======== Supplied entries ========

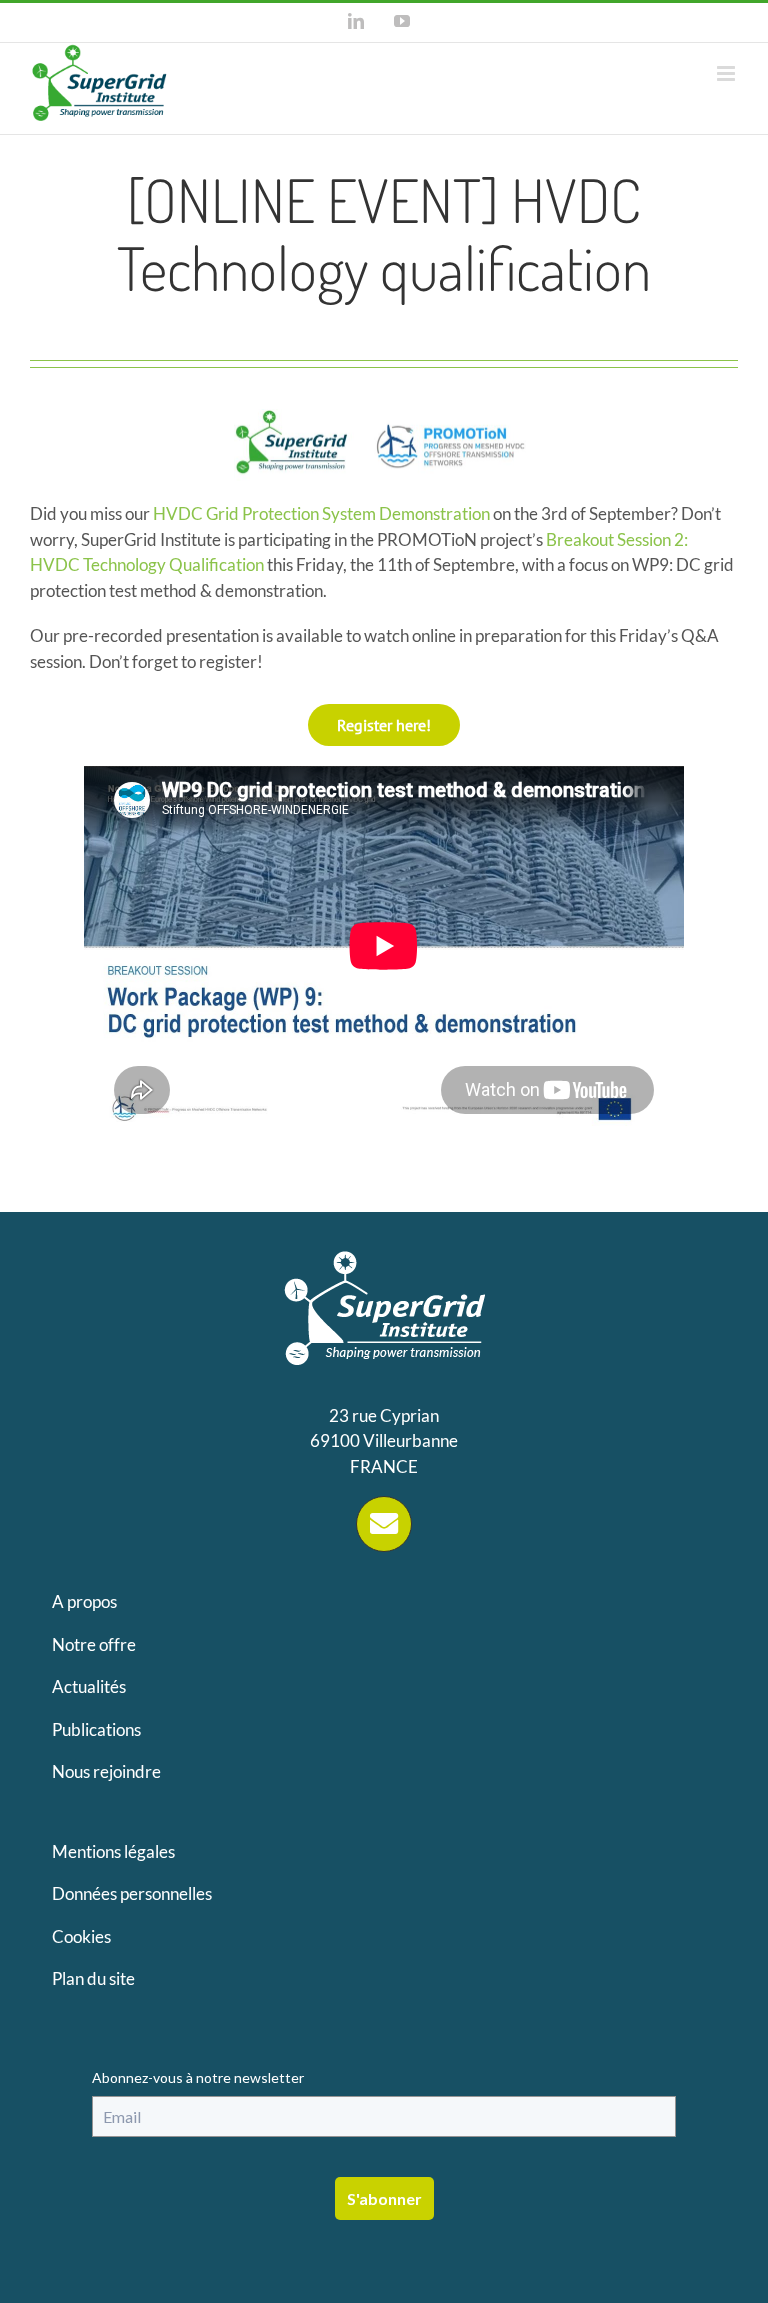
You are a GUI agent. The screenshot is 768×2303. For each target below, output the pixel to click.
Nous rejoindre (106, 1771)
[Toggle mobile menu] (727, 73)
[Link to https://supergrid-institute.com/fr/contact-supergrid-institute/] (384, 1524)
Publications (96, 1729)
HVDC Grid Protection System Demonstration (321, 513)
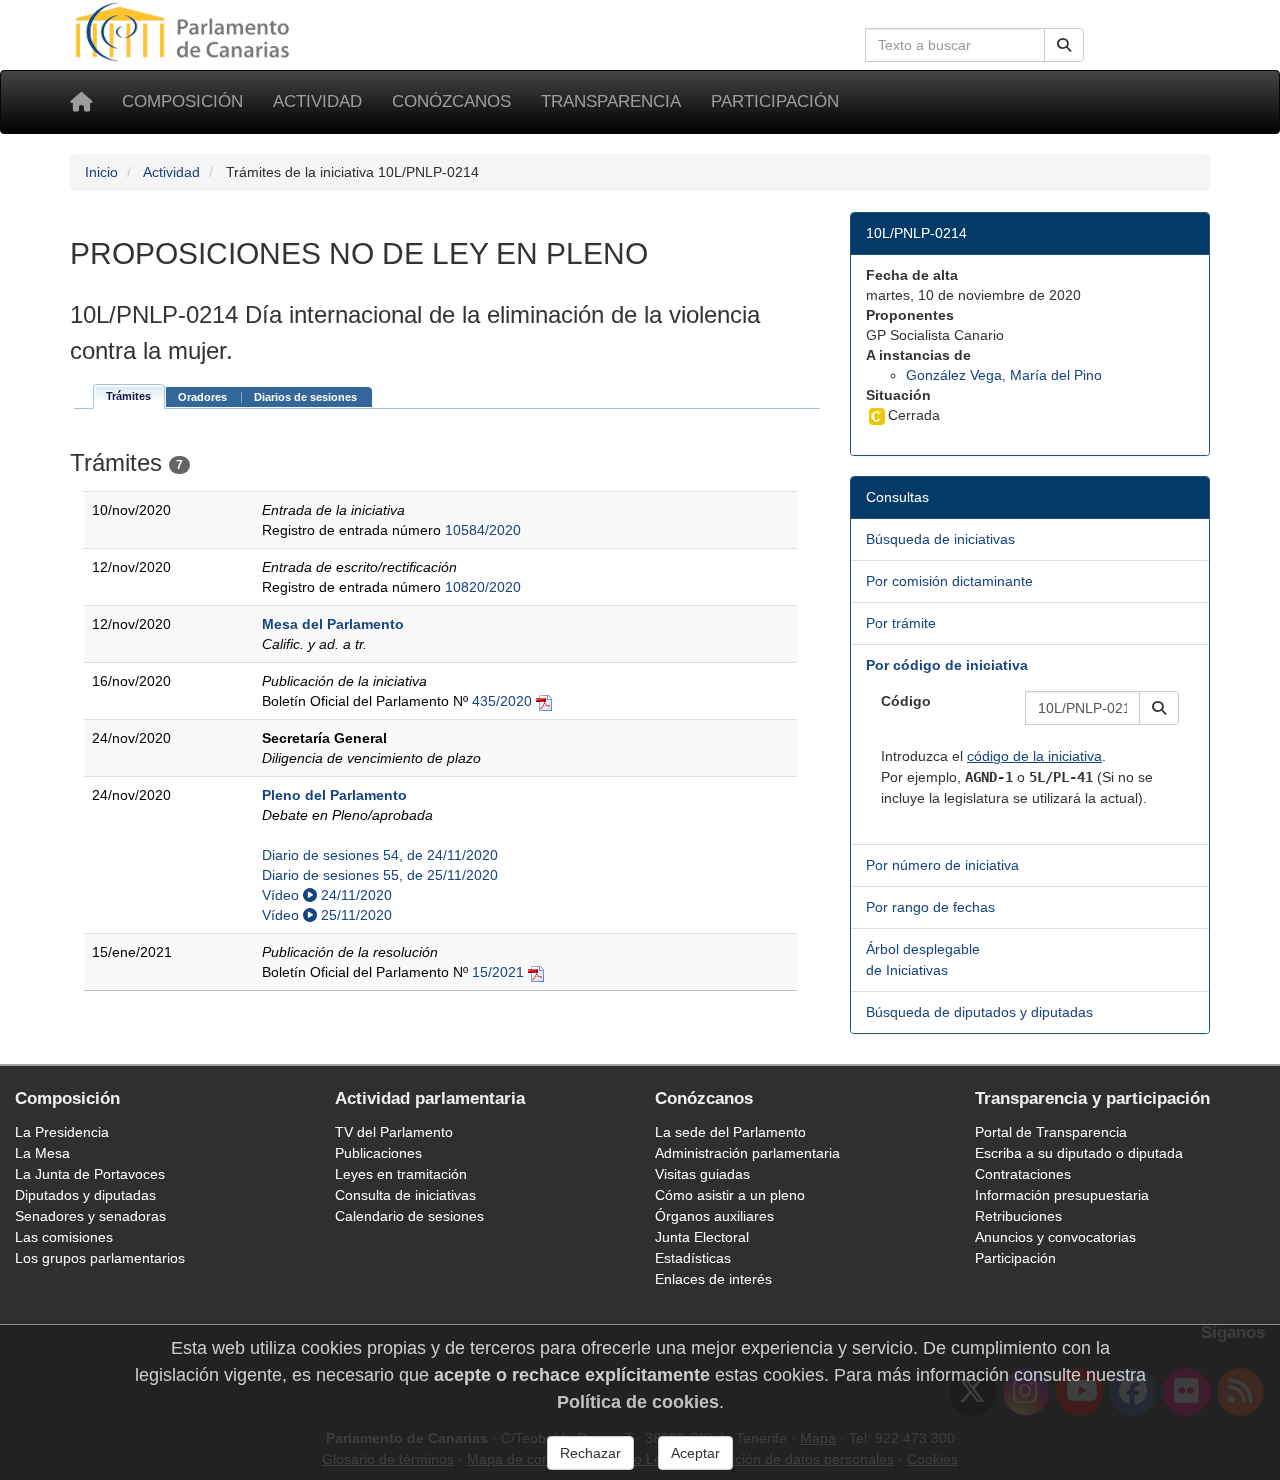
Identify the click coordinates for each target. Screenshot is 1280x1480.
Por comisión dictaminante (949, 581)
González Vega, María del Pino (1004, 375)
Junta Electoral (702, 1237)
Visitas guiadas (702, 1174)
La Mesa (42, 1153)
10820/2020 (483, 587)
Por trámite (901, 623)
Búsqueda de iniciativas (940, 539)
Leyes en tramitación (401, 1174)
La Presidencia (62, 1132)
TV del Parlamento (394, 1132)
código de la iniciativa (1034, 756)
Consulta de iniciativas (405, 1195)
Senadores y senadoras (90, 1216)
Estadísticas (693, 1258)
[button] (1159, 708)
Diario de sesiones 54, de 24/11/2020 (380, 855)
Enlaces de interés (713, 1279)
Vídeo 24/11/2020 (327, 895)
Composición (182, 101)
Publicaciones (378, 1153)
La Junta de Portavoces (90, 1174)
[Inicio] (81, 102)
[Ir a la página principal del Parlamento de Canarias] (185, 31)
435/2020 (502, 701)
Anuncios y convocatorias (1055, 1237)
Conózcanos (451, 101)
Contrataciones (1023, 1174)
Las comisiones (64, 1237)
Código (906, 701)
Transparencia (611, 101)
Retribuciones (1018, 1216)
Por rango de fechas (930, 907)
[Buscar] (1064, 45)
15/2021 (498, 972)
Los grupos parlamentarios (100, 1258)
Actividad (317, 101)
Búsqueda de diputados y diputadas (979, 1012)
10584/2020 (483, 530)
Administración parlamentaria (747, 1153)
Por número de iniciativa (942, 865)
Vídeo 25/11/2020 (327, 915)
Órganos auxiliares (714, 1216)
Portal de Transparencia (1051, 1132)
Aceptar (695, 1453)
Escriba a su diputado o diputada (1079, 1153)
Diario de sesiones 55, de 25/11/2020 (380, 875)
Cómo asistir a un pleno (730, 1195)
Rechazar (590, 1453)
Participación (775, 101)
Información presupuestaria (1062, 1195)
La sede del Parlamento (730, 1132)
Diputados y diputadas (85, 1195)
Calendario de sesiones (409, 1216)
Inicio (101, 172)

========

## Exercise requirements
The answer must be an exact copy of the lines above, from the start of the records through the line with "TV del Parlamento (394, 1132)", and of nothing else; no pictures belong in it.

## Exercise answer
You are a GUI agent. The screenshot is 768×2303. For each target below, output the pixel to click.
Nous rejoindre (106, 1771)
[Toggle mobile menu] (727, 73)
[Link to https://supergrid-institute.com/fr/contact-supergrid-institute/] (384, 1524)
Publications (96, 1729)
HVDC Grid Protection System Demonstration (321, 513)
Identify the click coordinates for each target. Screenshot is 1280x1480.
Por comisión dictaminante (949, 581)
González Vega, María del Pino (1004, 375)
Junta Electoral (702, 1237)
Visitas guiadas (702, 1174)
La Mesa (42, 1153)
10820/2020 (483, 587)
Por trámite (901, 623)
Búsqueda de iniciativas (940, 539)
Leyes en tramitación (401, 1174)
La Presidencia (62, 1132)
TV del Parlamento (394, 1132)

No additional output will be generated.